Rainer Weikusat <rainerweikusat@???> wrote:

>> That's what I've always assumed - and IMO it seems like a sensible
>> idea. After all, people don't generally object to the idea of programs
>> calling various libraries instead of "doing their own thing".
>
> Well, I certainly do object to this idea: Each program still "does its
> own thing", just using a different API, and there's nothing magic about
> "libraries" which would automatically cause "library APIs" to be better
> designed and better implemented than "application code" and especially,
> than "other library code", eg, using the Kerberos libraries for Kerberos
> authentication is certainly less roundabout and less loaded with
> seemingly arbitrary byzantinsim than using GSS API or - heaven forbid -
> the PAM API.
>
> NB: This it not supposed to be a general statement against "use of
> libraries", just a call for making in intelligent descision about that
> depending on a specific situation instead of a "X is always right!" "But
> Y is always much righter!" knee-jerk approach.
>
>> That's perhaps the main issue - with flexibility comes complexity. But
>> in this case, I'd have thought that the flexibility of allowing "any"*
>> program to use "any"* authentication method by supporting just one
>> module should be considered a "good thing".
>
> If that one module is so hideously complicated that it will likely end
> up being broken in many subtle and not-so-subtle ways, and that's
> certainly the case for the PAM API, you'll end up with a program which
> supports no authentication method or certainly none it wasn't tested
> with.

I think my post wasn't too clear. I'm not arguing in favour of PAM itself - but the idea behind it. PAM may the best thing since sliced bread, or the stinkiest pile of poo - I don't have the technical skills to say (you seem to think the latter). But IMO the principle of something that allows any program to simply use any authentication method with one API call to a pluggable system does seem to make sense.
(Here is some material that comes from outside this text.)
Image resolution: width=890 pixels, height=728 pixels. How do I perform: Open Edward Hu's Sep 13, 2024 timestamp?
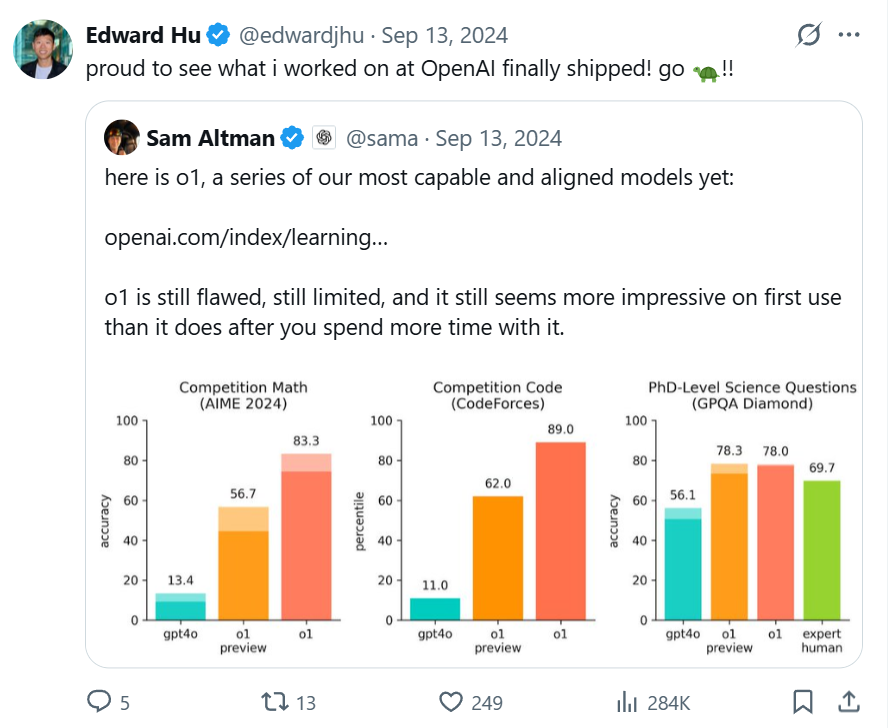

The alternative is different programmers deciding to support different subsets of methods, and even if they use standard libraries (rather than re-inventing it themselves with a fresh set of limitations and bugs) I imagine they'd tend to have different APIs. So yes, you are correct in one way that calling a Kerberos library would be a more direct route - but that means the programmer must program that in, and program in method X and method Y and method Z using their respective libraries.
But IMO it does seem to make sense to have a subsystem that acts as an intermediary so that the programmer of any specific application doesn't have to consider which methods he wants to support. He just needs to program one "authentication" API and the user/admin can decide what modules he needs for his purposes.